- [YOUR TASK]: Read the lines below. Copy out any that hold the string "computer".

- [MATERIAL FOR THIS TASK]:

================

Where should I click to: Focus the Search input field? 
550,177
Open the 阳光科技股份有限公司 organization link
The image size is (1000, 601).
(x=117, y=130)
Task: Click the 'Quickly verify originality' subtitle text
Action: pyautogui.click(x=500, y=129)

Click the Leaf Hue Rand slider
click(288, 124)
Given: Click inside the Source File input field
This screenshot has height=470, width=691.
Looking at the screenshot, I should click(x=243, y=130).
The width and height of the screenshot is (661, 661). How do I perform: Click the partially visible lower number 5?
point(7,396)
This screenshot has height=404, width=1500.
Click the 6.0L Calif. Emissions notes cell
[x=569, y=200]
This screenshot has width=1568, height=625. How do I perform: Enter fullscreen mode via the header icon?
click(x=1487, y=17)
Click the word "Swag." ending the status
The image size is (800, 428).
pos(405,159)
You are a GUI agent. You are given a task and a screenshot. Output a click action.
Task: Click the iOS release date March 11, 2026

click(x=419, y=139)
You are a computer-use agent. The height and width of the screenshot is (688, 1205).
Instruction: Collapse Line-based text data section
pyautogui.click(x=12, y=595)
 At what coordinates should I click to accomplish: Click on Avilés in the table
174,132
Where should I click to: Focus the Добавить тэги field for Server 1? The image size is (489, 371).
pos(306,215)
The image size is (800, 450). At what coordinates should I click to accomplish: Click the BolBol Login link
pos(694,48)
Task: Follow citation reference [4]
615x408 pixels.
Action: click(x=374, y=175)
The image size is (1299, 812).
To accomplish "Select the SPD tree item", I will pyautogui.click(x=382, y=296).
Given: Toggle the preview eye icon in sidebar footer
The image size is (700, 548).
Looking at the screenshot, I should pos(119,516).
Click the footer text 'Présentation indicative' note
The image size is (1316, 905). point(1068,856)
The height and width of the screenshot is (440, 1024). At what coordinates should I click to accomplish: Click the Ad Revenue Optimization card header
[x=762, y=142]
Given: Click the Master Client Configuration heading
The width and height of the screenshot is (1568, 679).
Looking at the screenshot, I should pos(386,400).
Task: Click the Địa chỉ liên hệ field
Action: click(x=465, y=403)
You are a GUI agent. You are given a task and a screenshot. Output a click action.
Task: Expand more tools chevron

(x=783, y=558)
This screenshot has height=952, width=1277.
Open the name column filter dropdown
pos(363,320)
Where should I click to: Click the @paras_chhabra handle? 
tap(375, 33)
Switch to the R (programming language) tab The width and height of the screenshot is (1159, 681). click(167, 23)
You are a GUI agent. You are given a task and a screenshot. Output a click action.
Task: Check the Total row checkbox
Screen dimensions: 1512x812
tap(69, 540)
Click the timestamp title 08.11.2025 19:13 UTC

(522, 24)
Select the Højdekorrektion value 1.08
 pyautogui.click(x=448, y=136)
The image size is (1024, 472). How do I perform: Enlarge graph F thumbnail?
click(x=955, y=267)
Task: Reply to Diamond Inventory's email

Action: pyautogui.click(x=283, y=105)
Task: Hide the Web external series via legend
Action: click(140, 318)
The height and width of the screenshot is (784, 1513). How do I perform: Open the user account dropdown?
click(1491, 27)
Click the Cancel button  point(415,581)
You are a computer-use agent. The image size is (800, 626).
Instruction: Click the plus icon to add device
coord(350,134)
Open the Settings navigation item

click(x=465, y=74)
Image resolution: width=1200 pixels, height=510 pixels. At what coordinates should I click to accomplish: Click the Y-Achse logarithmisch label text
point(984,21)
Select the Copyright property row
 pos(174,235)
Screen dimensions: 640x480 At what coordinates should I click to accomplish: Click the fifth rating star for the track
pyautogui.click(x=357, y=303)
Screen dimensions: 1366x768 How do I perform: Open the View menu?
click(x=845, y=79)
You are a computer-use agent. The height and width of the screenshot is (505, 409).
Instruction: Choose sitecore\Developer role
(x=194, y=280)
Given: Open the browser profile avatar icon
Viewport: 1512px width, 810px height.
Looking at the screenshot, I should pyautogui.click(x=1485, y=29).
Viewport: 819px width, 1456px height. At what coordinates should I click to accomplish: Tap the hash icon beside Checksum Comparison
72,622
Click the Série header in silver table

================

- [ANSWER]:
You are a computer-use agent. The height and width of the screenshot is (688, 1205).
You are a computer-use agent. The image size is (800, 626).
You are a computer-use agent. The height and width of the screenshot is (505, 409).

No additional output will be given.